Led by a professor in Belgium, the examination of psychopathy in cinema lasted three years and resulted in a final list of 126 characters (105 of them male) that qualified for the diagnosis.
You can read the whole report in the latest issue of the Journal of Forensic Sciences. But here is a summary of some of its findings, via Tech Insider:
Anton Chigurh (Javier Bardem) of No Country for Old Men was determined to be the most realistic psychopath ever to hit the big screen, because "he seems to be effectively invulnerable and resistant to any form of emotion or humanity."
Surprisingly, the following characters were deemed not actual psychopaths: Patrick Bateman (Christian Bale) of American Psycho, Gordon Gekko (Michael Douglas) of Wall Street and Hannibal Lecter (Anthony Hopkins) of The Silence of the Lambs.
Norman Bates (Anthony Perkins) of Psycho is also not a psychopath, despite what the title implies, instead being labeled a delusional psychotic.

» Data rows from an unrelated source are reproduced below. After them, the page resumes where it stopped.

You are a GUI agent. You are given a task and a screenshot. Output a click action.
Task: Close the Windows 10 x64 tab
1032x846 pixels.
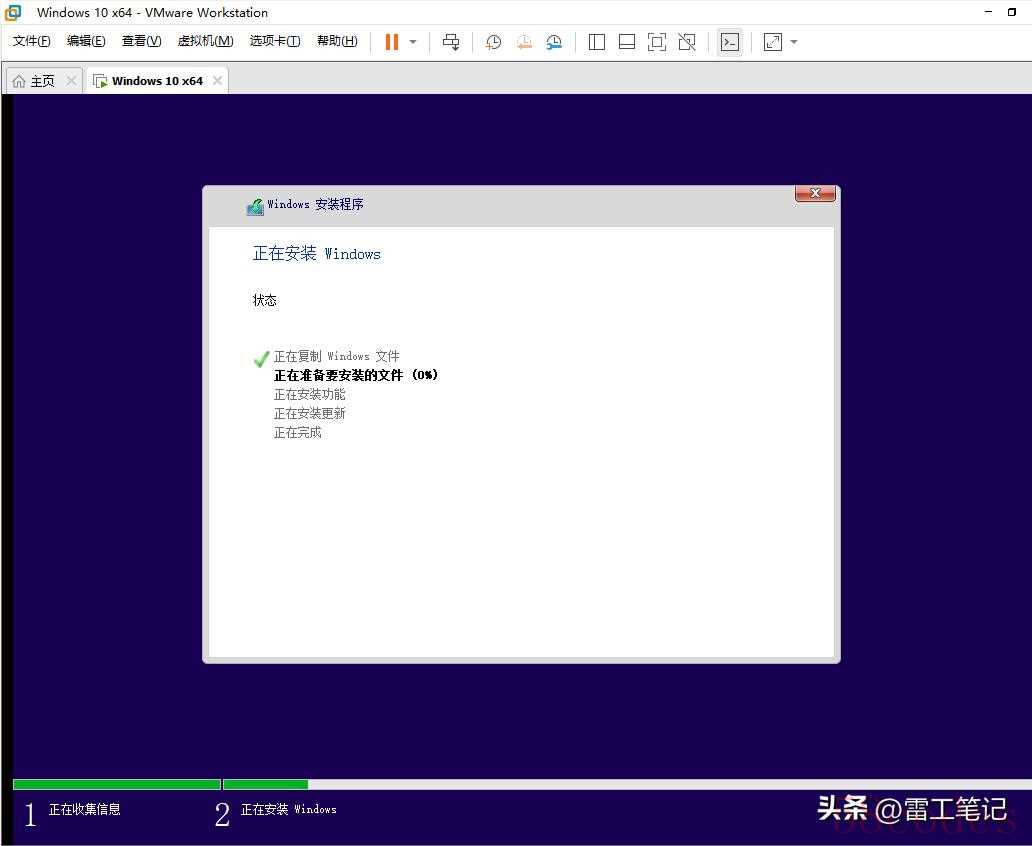[217, 81]
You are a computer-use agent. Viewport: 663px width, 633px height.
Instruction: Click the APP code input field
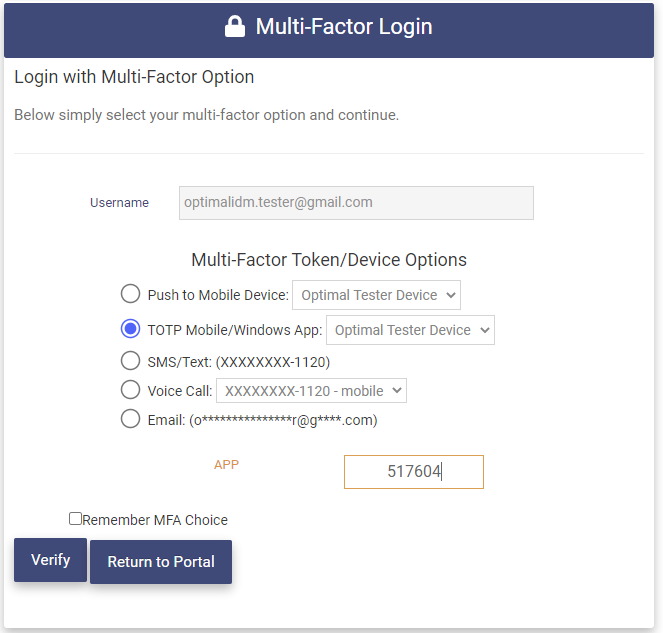[x=414, y=472]
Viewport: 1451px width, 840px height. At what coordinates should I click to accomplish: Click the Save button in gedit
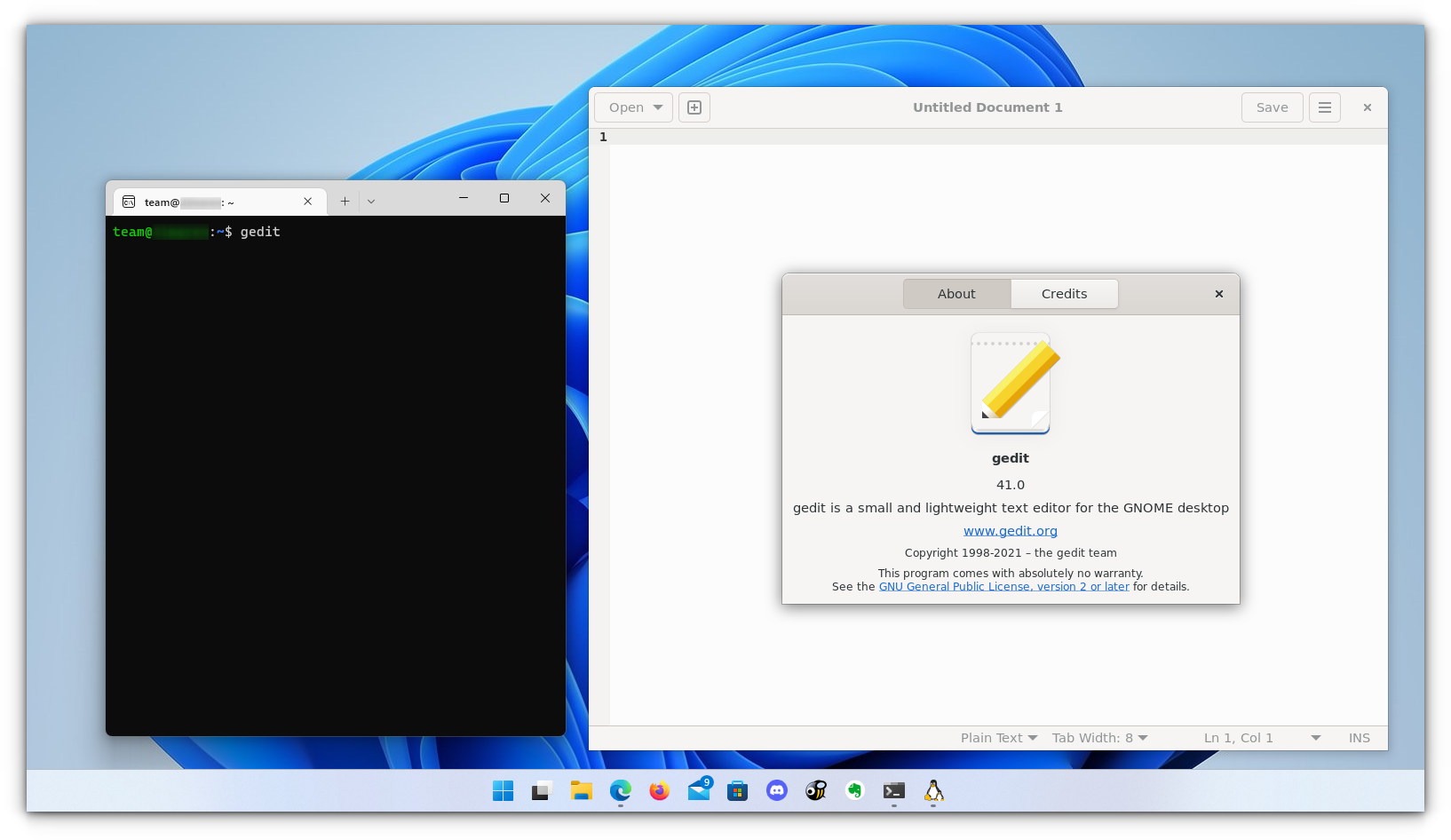coord(1272,107)
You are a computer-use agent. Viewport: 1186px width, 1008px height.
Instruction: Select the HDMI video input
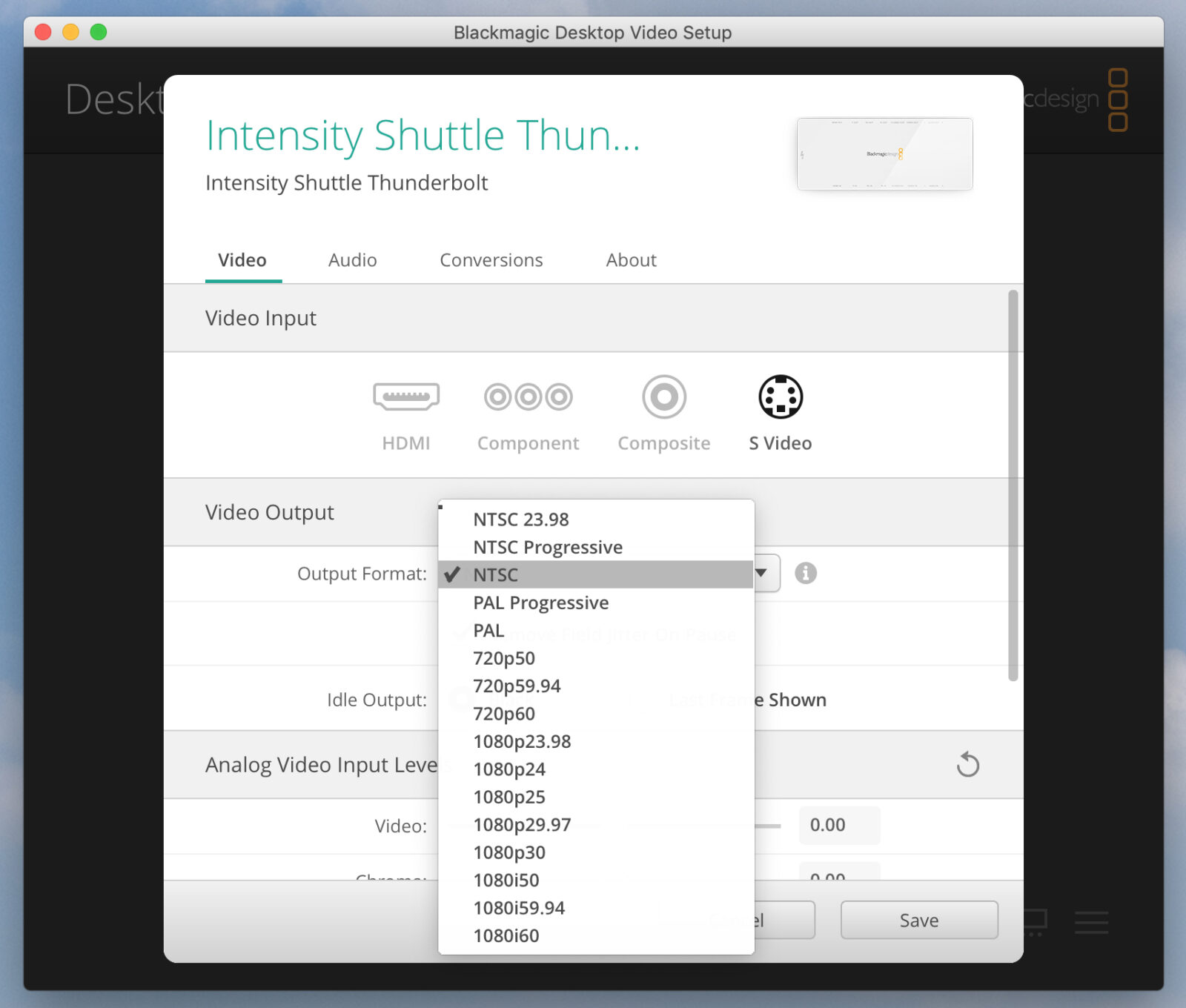tap(405, 411)
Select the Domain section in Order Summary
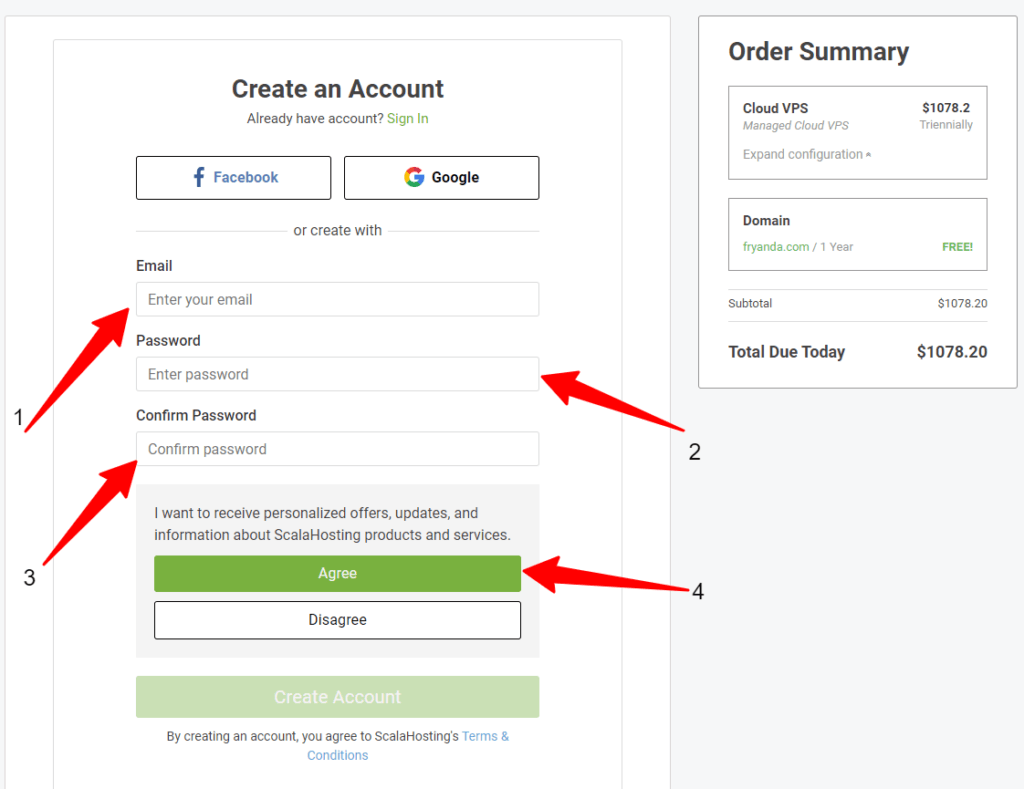Screen dimensions: 1024x789 857,234
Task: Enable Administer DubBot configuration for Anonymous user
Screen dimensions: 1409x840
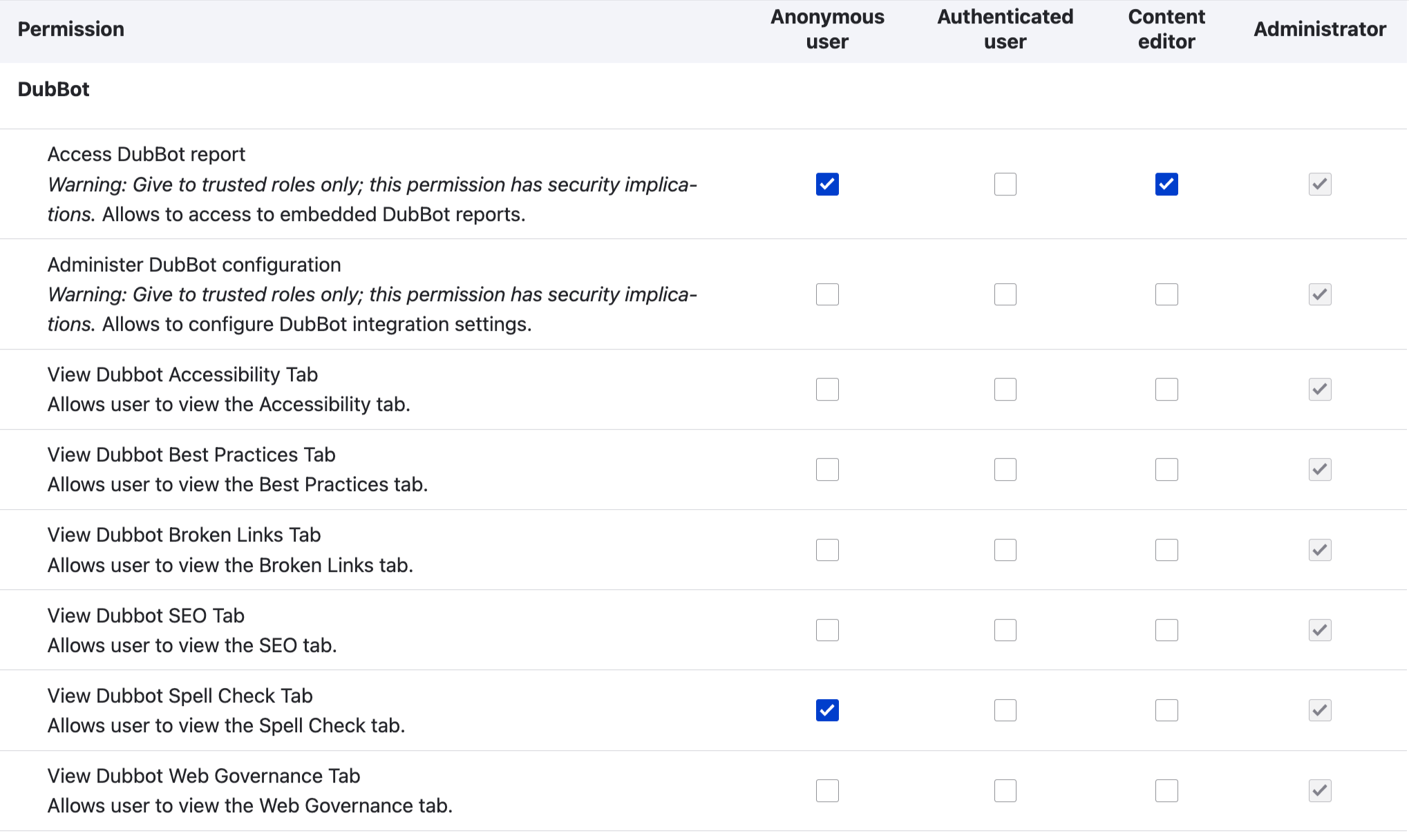Action: pos(827,294)
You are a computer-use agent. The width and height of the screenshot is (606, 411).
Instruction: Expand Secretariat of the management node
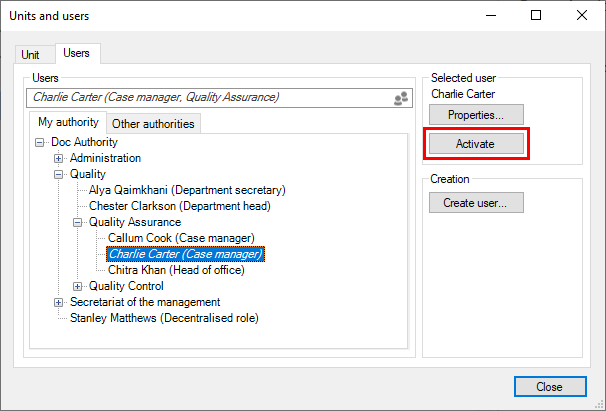pyautogui.click(x=59, y=302)
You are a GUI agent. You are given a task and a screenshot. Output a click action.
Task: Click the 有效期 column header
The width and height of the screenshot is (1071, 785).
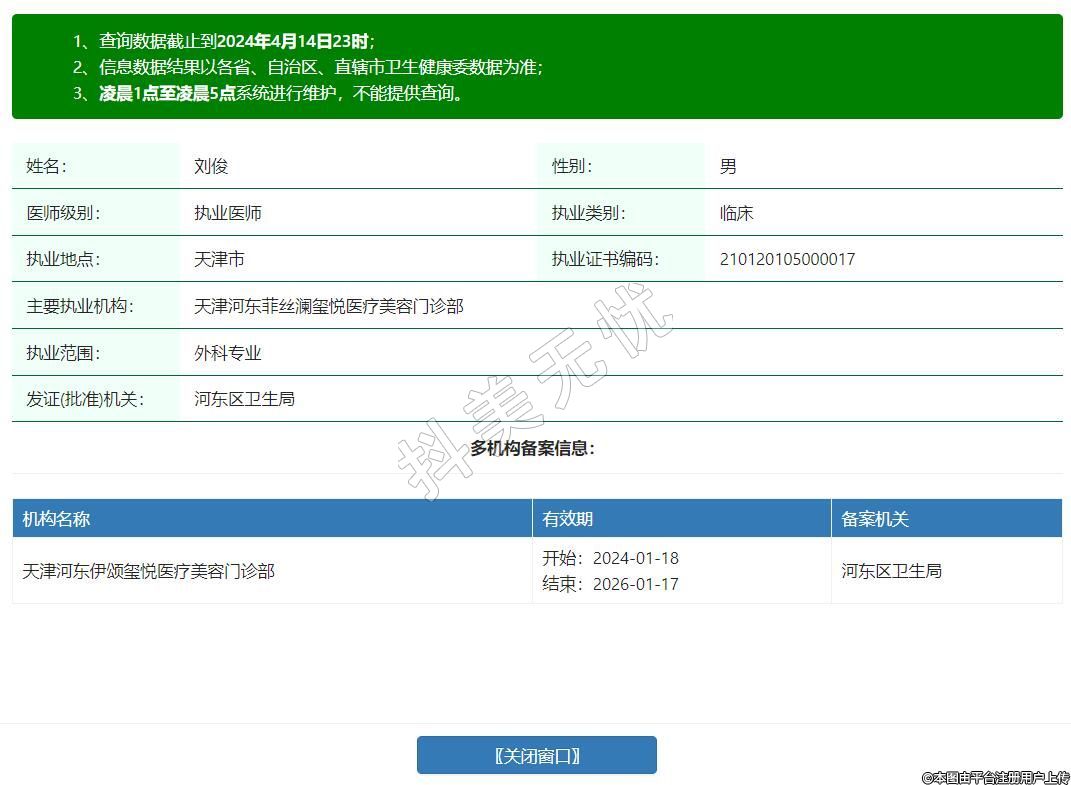(567, 519)
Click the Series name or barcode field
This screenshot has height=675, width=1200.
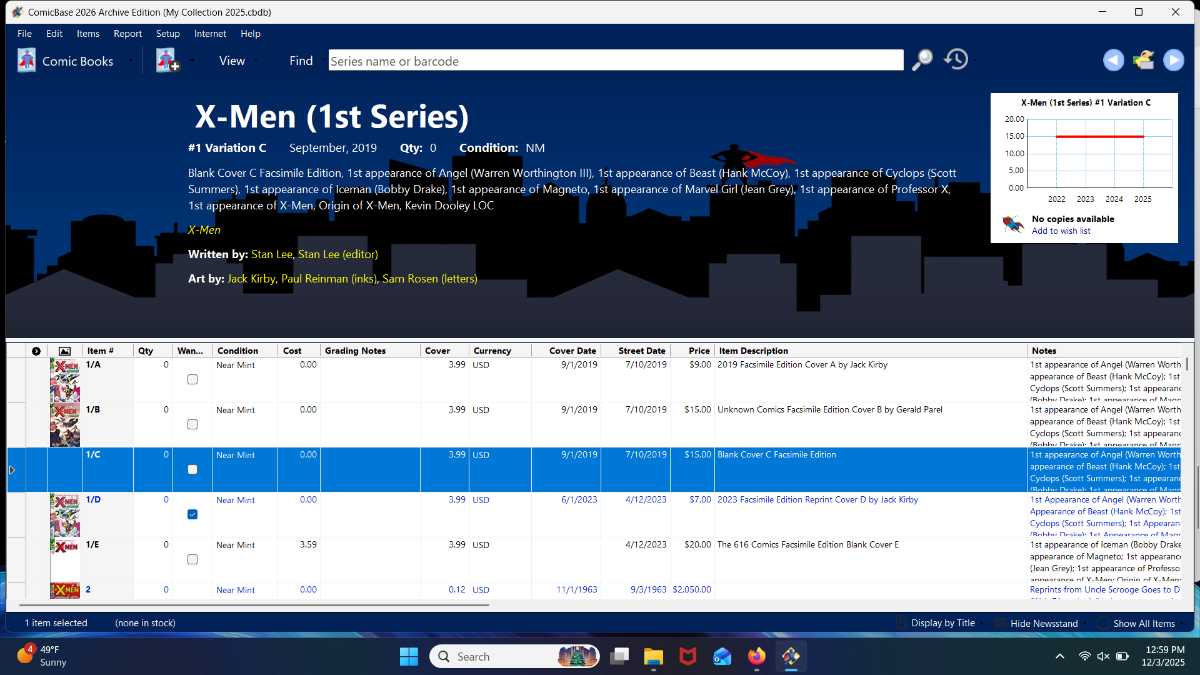pyautogui.click(x=615, y=61)
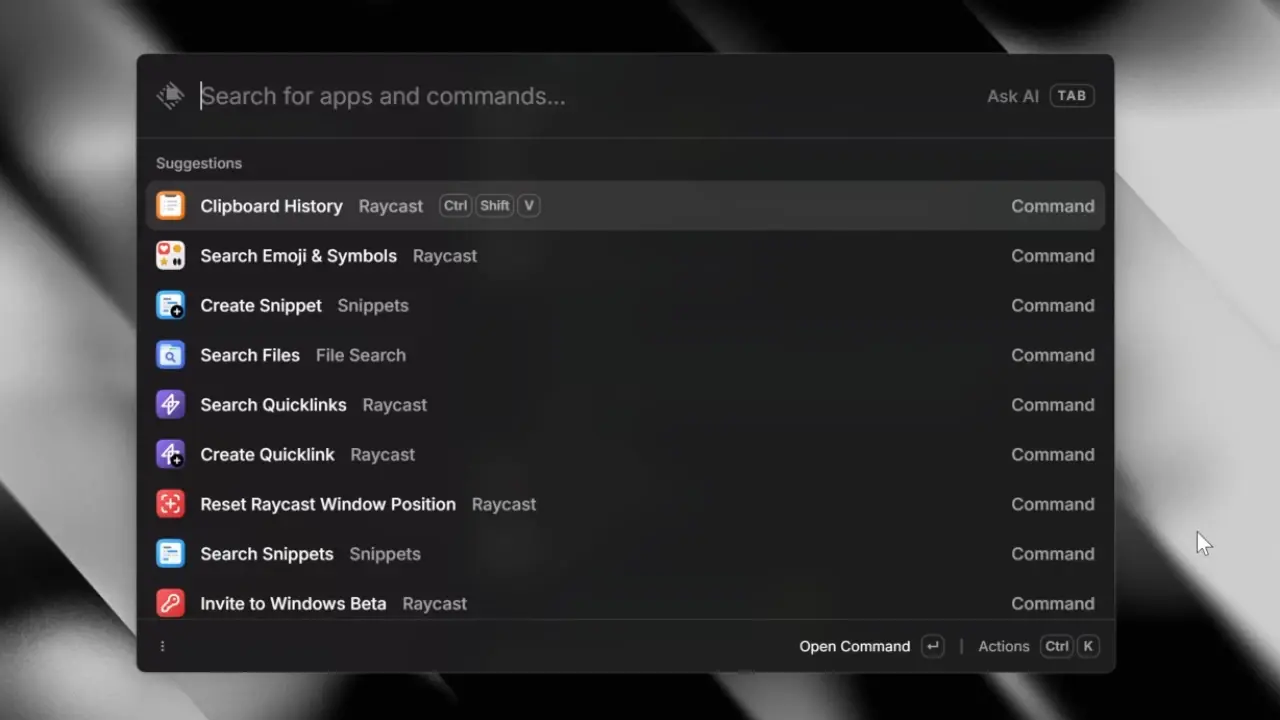Click the Search Snippets icon

point(170,553)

Hans Beckert (Peter Lorre) of Fritz Lang's 1931 German masterpiece M came in second place after Chigurh. The child killer was classified more specifically as a "pseudopsychopath," or sociopath.
Another less famous movie character rounded the top three: Henry Lee Lucas (Michael Rooker) of 1990's Henry: Portrait of a Serial Killer. The study concludes that he's a "textbook idiopathic psychopath."